Moreover, future research should focus on increasing the diversity and scale of the data set to further optimize model performance. This includes incorporating data from patients with different pathological types, age groups, genders, and ethnicities to ensure the model’s applicability and fairness across diverse populations. Additionally, further studies could explore the combination of various deep learning models and algorithms to improve detection accuracy and diagnostic capability.

The FIGO staging system is the internationally recognized standard for classifying uterine cancer, widely employed for assessing disease progression, guiding treatment strategies, and predicting patient prognosis. The most recent update, the FIGO 2023 staging system, introduces significant refinements, including more granular classification criteria for pathological and imaging characteristics. These improvements enhance the ability to stratify prognostic groups with greater precision. Notably, the 2023 update incorporates tumor molecular features, integrating biological behavior alongside anatomical attributes, thereby providing a more comprehensive and individualized basis for therapeutic decision-making. This study, being retrospective in nature, utilized data based on earlier FIGO staging criteria standards. However, the methodologies and insights presented herein remain broadly applicable and provide a foundation for future research that leverages the updated FIGO 2023 staging system.

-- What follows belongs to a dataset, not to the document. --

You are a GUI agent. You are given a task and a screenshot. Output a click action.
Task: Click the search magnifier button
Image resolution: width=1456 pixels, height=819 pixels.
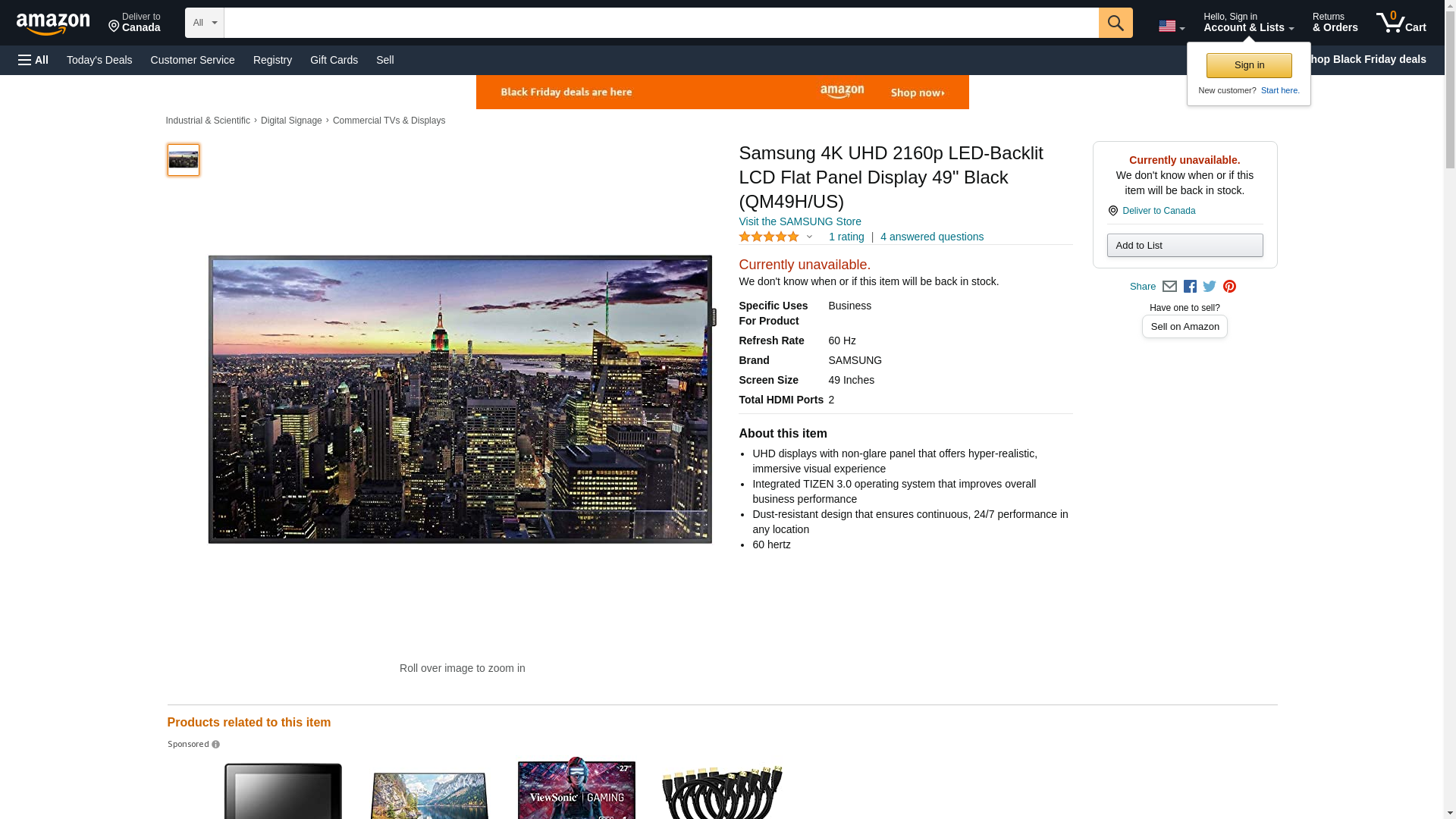pos(1115,23)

In conclusion, although this study has made notable progress, there remains a need to enhance the robustness and generalizability of the experimental results through expanding the data set size, increasing data diversity, and optimizing algorithms. Only through continuous improvement and refinement can deep learning technology in medical image analysis truly achieve clinical application, thereby providing more reliable support for clinical diagnosis and treatment.

Conclusion

This study introduces a deep learning-based approach to effectively detect the uterine region and perform automatic staging of early endometrial cancer using MRI images. By seamlessly integrating cancer staging tasks into the clinical workflow of medical imaging departments, the proposed method improves staging efficiency and reduces inference time, establishing a fast, efficient, and accurate computer-aided diagnostic model for endometrial cancer MRI sequences. Moreover, the image processing methodology minimizes the influence of subjective factors in radiologists’ diagnostic processes, addressing the growing demand for imaging-based diagnosis and treatment. This study primarily utilizes sagittal T2-weighted MRI images of endometrial cancer. Future research will focus on a comprehensive evaluation of multi-positional and multi-sequence imaging guided by the FIGO 2023 staging criteria to better align with clinical diagnostic needs. The proposed artificial intelligence solution provides a robust and scalable approach to alleviating the increasing workload challenges in clinical imaging.